The fee strategy mirrors the approach the bank used to break into the Bitcoin ETF market. Morgan Stanley’s Bitcoin Trust (MSBT) launched in April, benefiting from its 0.14% sponsor fee that undercut established spot Bitcoin funds. As of June 18, MSBT has drawn in $300.7 million in cumulative net inflows.
Staking Baked Into Both Funds
Beyond the fees, the amendments introduce staking functionality to both products — a feature that could give Morgan Stanley’s ETFs a meaningful yield advantage over funds that hold crypto without putting it to work.
The proposed structure would keep 95% of staking rewards inside the trusts, with 5% paid to staking service providers and custodians as compensation. Figment Inc., Galaxy Blockchain Infrastructure LLC, and Coinbase Canada, Inc. will serve as the staking service providers for both funds.
According to the filing, the sponsor itself will not be entitled to any share of staking rewards beyond the management fee.

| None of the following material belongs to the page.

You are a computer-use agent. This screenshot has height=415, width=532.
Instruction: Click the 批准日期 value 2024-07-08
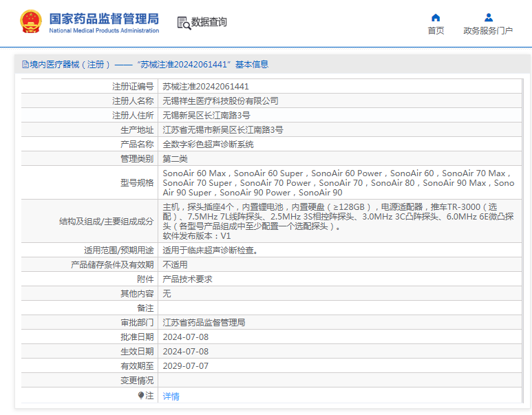185,337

For investors, this structure means they stand to benefit not only from price exposure to ETH and SOL but also from the ongoing yield generated by staking — a meaningful differentiator in a market where most competing products offer price exposure alone.

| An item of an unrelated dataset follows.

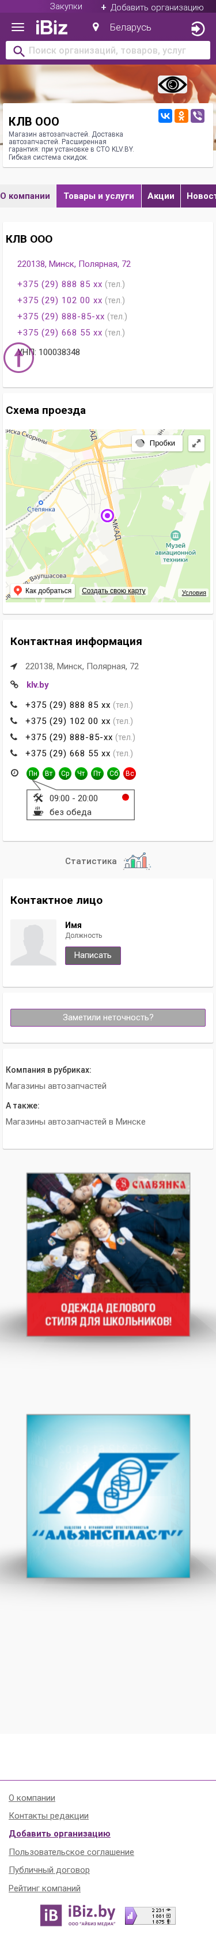Click the Viber contact icon

coord(197,116)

Ethereum Staking: Queue and Timing Risks Disclosed
The Ethereum filing goes into considerable operational detail about staking mechanics, including network constraints that affect how quickly assets can begin generating rewards.

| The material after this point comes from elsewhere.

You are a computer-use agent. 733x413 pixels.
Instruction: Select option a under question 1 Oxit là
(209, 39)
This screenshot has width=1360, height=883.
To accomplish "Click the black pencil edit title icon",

Around 3.64 million ETH was in the queue to be activated on validators as of May 18, 2026. Ethereum limits the number of validators that can enter the staking queue to 56 per epoch, which translates to approximately 57,600 ETH per day. Based on those figures, Morgan Stanley estimated that newly staked Ether could face an activation delay of approximately 63 days before becoming eligible to earn staking rewards.
The filing also discloses slashing risk — a mechanism by which staked ETH can be removed from a validator’s account if the network’s rules are violated or if a validator fails to perform its duties. This is a standard disclosure for any staking-enabled fund structure.
Solana Mechanics Differ Slightly
The Solana filing follows a broadly similar framework but with a few key distinctions. Unlike the Ethereum filing, the Solana amendment does not disclose any daily staking capacity limits. Morgan Stanley also stated that custodians involved in the staking process will not control the private keys associated with delegated SOL assets. This design choice keeps key custody separated from the staking function, reducing a particular category of operational risk.
Broader Crypto ETF Landscape
Morgan Stanley’s filings come as the broader crypto ETF market continues to expand rapidly. The disclosures arrive as asset managers continue working with U.S. regulators on fund structures that combine direct cryptocurrency exposure with staking-based yield generation. The SEC recently approved BlackRock’s Bitcoin Premium Income ETF, which went live on June 16, further signaling the regulator’s growing openness to innovative crypto fund structures.
Morgan Stanley has also attracted attention regarding a potential XRP ETF filing, after the institution recently revealed holdings in existing XRP ETFs, prompting market speculation about a forthcoming application. If approved, the ETH and SOL products would extend the bank’s presence across all three of the largest assets with U.S. spot ETFs.
For now, the amended filings mark a meaningful checkpoint in the approval process. With the lowest proposed fees in both markets, a staking yield component built in from launch, and a Bitcoin ETF already demonstrating the bank’s ability to attract institutional capital, Morgan Stanley is positioning itself as a serious long-term player in the crypto ETF space — not merely a late entrant.